La consumazione avviene nel momento e nel luogo in cui la comunicazione viene a conoscenza del destinatario ferma l'integrazione del tentativo in caso contrario.

Quanto all'elemento psicologico del reato, è richiesto il dolo generico e, in particolare, è necessario per la configurazione del delitto che l'agente sia consapevole della sottoposizione del detenuto al regime speciale e del fatto che la comunicazione di cui si fa latore od agevolatore avvenga in elusione delle prescrizioni all'uopo imposte.
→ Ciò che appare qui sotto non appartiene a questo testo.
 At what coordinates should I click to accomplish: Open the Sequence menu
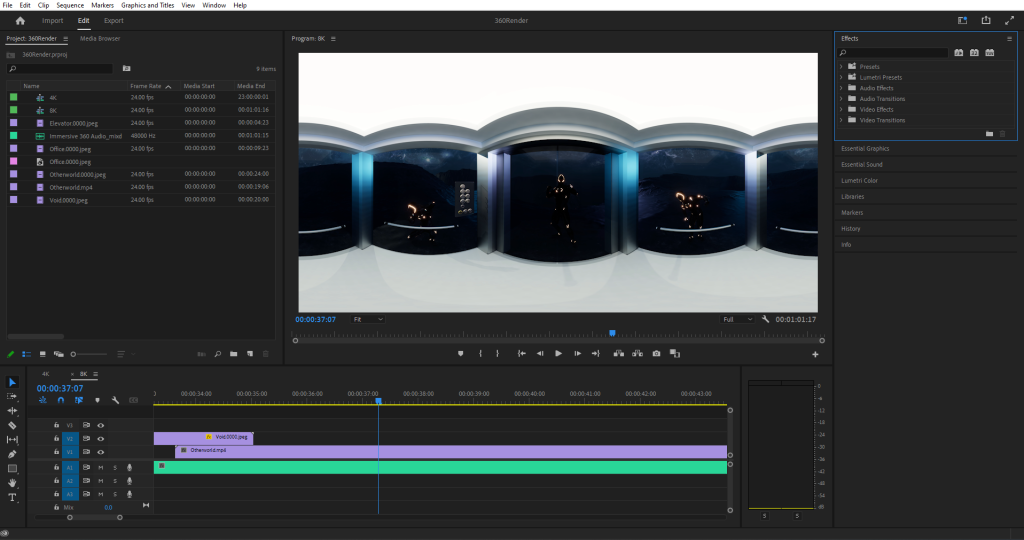coord(71,5)
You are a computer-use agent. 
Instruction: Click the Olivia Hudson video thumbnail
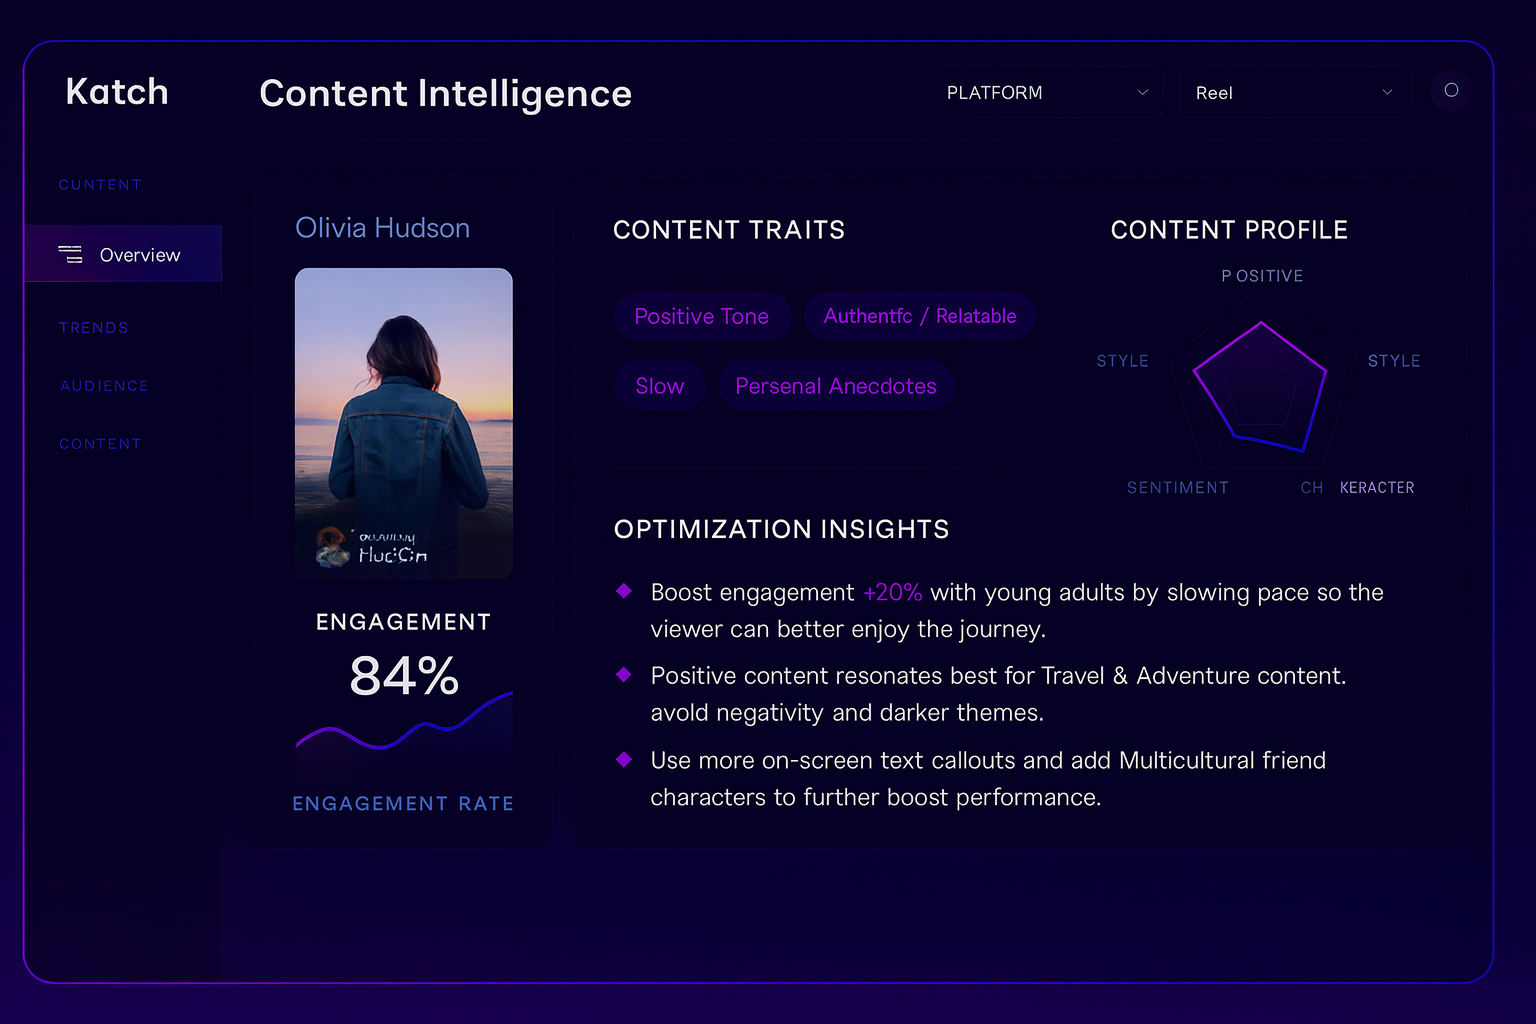(x=403, y=422)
Sebbene la fattispecie in questione rientri tra i reati comuni dal momento che può essere commesso da "chiunque" tiene il comportamento sanzionato, l'ipotesi circostanziata prevista al secondo comma è ascrivibile al novero dei reati propri. E' prevista, infatti, la reclusione da due a cinque anni se a commettere il fatto è un pubblico ufficiale, un incaricato di pubblico servizio ovvero un soggetto che esercita la professione forense. Tale aggravante si giustifica con «l'accresciuto disvalore penale di una condotta posta in essere da autori qualificati, tenuti al doveroso rispetto non solo delle leggi penali, ma anche delle regole comportamentali previste per la loro funzione (7)».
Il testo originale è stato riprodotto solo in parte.